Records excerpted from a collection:
---
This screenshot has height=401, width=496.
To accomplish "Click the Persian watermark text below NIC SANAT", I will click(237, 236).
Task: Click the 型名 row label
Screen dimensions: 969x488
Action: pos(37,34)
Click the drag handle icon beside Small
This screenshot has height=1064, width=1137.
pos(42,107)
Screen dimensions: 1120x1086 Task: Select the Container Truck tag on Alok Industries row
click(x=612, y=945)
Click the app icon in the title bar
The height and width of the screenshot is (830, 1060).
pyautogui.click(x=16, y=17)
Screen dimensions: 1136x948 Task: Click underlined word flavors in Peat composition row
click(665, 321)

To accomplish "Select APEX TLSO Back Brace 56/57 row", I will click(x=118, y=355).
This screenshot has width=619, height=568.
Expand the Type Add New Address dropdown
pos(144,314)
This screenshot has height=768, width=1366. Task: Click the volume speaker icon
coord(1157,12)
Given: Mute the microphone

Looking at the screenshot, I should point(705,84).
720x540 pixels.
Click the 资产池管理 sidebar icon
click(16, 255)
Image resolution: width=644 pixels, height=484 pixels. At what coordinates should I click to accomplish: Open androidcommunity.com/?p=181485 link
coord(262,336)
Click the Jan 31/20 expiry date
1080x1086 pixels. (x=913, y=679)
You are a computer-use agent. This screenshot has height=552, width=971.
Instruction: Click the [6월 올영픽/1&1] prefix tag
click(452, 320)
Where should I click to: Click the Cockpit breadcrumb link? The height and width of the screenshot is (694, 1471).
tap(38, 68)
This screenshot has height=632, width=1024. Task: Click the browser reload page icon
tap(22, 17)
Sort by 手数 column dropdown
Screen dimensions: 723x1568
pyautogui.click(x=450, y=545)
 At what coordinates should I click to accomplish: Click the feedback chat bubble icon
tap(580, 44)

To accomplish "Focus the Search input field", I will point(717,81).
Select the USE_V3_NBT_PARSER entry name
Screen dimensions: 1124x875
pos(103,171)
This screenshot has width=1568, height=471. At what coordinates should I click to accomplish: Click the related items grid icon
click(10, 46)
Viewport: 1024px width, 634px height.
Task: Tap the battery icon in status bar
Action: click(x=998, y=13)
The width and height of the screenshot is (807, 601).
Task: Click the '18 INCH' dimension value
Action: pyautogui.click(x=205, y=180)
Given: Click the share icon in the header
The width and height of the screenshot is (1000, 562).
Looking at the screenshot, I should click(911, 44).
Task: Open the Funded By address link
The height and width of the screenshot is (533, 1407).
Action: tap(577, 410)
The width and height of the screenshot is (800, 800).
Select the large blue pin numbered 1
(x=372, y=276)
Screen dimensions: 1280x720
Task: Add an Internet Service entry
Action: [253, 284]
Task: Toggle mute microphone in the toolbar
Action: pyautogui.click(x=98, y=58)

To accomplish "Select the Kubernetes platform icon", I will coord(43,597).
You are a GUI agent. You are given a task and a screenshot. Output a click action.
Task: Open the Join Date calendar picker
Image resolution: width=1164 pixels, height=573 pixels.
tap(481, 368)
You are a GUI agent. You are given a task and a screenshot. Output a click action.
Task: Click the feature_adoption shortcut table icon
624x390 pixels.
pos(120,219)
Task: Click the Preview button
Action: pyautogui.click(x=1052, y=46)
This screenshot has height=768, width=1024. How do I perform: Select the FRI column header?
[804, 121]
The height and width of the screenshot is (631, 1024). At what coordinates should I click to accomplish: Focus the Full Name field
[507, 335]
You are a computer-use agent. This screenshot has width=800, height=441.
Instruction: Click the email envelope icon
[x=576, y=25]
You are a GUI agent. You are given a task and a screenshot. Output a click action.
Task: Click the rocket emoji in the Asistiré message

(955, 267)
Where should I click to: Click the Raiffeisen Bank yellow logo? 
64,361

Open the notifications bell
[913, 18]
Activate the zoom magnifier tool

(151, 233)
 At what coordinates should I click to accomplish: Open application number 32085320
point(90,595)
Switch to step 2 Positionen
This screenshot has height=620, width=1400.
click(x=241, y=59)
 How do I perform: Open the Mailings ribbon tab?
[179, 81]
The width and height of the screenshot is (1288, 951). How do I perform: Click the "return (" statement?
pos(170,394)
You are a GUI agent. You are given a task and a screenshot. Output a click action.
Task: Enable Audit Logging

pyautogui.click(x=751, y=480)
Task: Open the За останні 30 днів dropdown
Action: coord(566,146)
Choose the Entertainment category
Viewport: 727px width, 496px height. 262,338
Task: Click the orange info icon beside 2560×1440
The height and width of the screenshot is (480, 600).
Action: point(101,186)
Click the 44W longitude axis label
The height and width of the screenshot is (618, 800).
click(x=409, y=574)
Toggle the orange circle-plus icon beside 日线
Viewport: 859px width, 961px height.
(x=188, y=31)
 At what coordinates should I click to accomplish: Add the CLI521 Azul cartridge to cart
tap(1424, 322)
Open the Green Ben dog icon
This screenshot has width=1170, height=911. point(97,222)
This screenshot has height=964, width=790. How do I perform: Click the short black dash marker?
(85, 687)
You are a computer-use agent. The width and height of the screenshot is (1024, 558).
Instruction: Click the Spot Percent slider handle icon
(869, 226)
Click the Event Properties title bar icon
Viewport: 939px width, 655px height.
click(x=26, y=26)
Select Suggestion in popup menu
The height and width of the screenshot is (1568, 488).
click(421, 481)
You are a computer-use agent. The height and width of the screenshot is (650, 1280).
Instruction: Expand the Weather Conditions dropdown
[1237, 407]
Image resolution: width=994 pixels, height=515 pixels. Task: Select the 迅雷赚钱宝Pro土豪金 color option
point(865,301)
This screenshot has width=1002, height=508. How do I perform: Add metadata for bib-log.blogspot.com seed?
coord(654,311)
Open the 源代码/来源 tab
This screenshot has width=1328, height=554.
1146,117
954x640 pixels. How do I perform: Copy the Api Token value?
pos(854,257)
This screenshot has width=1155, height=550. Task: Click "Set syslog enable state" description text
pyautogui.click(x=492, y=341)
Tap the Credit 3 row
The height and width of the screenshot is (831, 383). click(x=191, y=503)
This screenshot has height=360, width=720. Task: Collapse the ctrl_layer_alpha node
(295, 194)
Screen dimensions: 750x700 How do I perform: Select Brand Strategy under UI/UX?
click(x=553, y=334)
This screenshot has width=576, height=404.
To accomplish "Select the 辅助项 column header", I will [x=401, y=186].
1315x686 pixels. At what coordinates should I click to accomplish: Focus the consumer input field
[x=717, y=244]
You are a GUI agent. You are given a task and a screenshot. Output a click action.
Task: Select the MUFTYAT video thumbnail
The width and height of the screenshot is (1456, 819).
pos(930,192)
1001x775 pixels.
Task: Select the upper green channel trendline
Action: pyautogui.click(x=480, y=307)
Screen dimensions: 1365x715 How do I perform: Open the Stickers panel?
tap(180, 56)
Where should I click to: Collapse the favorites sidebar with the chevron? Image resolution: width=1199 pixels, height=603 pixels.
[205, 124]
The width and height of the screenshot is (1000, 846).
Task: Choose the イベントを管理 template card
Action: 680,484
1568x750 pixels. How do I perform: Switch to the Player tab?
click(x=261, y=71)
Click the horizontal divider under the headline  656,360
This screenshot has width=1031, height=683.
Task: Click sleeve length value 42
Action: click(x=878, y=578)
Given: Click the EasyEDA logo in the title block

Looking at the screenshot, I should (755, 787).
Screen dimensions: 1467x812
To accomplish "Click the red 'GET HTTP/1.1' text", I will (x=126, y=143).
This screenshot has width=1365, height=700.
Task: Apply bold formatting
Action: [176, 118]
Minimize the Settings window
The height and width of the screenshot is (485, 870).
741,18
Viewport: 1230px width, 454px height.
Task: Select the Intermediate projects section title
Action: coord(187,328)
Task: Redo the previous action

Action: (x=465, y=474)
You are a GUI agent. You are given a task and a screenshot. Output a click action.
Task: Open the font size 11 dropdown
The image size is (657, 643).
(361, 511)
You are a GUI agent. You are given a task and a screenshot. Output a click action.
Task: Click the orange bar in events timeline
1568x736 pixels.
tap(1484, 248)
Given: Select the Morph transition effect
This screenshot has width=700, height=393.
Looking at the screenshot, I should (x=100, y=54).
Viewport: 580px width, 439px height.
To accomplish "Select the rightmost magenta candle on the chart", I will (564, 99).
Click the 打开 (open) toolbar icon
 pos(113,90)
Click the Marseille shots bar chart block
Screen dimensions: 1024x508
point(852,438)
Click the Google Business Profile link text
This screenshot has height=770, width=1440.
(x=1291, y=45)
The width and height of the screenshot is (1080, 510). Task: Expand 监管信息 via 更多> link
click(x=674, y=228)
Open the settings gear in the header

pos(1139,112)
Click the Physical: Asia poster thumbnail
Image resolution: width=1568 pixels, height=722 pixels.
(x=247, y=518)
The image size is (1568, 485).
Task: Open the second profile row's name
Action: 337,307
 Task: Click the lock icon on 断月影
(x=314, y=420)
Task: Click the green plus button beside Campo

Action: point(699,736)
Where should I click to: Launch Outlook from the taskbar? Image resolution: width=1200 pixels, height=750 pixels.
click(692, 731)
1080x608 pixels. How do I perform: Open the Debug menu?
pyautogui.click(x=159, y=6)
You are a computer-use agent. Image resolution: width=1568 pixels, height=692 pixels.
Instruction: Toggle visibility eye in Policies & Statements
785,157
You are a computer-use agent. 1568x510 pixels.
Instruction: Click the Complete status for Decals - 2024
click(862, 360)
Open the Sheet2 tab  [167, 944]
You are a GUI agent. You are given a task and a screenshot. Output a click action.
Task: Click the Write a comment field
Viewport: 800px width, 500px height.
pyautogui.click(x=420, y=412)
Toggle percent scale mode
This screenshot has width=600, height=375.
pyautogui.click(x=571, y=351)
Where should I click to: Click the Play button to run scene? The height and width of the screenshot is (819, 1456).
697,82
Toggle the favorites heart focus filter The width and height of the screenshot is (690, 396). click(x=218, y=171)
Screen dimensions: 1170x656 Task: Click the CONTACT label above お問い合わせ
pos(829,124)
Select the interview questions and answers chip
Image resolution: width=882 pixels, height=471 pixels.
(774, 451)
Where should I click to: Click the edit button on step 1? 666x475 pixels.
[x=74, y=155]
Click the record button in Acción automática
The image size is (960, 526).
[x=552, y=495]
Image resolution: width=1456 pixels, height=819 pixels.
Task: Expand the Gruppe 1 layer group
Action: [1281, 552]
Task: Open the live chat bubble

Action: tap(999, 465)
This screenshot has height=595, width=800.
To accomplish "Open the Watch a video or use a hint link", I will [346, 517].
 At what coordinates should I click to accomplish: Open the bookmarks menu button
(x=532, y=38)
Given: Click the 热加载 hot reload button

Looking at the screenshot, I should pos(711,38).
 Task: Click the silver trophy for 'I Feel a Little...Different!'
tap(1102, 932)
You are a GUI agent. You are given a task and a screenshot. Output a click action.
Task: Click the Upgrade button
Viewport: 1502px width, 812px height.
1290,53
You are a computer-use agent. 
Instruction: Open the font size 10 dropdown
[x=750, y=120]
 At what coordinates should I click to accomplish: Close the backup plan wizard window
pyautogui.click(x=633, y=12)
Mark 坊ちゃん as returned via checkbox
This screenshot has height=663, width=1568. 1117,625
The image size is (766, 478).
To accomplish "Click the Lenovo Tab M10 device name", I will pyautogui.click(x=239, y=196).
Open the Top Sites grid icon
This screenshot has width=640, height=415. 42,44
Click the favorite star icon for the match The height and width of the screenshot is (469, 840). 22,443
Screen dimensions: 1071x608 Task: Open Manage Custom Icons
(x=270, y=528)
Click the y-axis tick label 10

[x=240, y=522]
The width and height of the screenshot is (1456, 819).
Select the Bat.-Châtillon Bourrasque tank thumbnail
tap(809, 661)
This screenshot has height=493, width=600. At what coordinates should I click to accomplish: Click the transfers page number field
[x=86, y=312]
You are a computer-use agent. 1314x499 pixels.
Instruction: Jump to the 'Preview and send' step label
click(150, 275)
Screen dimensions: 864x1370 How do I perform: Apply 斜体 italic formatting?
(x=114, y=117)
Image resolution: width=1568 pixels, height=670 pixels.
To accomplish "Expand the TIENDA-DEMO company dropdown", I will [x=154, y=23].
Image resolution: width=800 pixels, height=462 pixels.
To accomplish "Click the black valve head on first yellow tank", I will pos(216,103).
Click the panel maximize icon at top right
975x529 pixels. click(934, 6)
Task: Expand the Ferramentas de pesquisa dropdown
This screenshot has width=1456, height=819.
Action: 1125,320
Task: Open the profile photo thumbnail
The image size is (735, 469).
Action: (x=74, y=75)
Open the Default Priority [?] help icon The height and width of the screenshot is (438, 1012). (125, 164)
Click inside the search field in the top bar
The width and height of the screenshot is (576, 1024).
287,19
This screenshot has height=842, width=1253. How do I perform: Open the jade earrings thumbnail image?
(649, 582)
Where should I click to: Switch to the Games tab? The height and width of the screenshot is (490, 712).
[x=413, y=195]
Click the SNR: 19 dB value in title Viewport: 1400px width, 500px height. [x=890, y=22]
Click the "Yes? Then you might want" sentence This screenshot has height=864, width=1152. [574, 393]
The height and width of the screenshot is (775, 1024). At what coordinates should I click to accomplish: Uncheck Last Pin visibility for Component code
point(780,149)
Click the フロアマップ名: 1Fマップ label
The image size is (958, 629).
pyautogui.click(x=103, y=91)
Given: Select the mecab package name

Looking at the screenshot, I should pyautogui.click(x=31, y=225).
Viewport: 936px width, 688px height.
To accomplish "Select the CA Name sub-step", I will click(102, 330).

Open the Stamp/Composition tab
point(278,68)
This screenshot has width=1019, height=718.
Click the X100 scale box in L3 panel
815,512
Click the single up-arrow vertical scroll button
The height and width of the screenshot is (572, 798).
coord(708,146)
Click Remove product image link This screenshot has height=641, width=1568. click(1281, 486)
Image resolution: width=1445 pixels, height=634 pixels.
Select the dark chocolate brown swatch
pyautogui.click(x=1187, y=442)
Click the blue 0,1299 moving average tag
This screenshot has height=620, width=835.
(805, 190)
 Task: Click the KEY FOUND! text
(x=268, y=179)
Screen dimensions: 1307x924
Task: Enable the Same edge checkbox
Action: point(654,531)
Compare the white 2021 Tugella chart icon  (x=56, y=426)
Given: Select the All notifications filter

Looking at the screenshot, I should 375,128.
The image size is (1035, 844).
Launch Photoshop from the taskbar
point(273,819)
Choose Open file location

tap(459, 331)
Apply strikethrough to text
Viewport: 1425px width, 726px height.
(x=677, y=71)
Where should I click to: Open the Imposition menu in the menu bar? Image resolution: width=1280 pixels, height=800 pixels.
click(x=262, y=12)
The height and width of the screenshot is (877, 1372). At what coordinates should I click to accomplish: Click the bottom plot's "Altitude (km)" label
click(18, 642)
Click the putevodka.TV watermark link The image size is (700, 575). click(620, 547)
---
[Task brief]: Go to the line with "Select the interview" in the entries above and repeat every line from there through the line with "Click the record button in Acción automática", exactly and with no other text.

[Solved problem]:
Select the interview questions and answers chip
Image resolution: width=882 pixels, height=471 pixels.
(774, 451)
Where should I click to: Click the edit button on step 1? 666x475 pixels.
[x=74, y=155]
Click the record button in Acción automática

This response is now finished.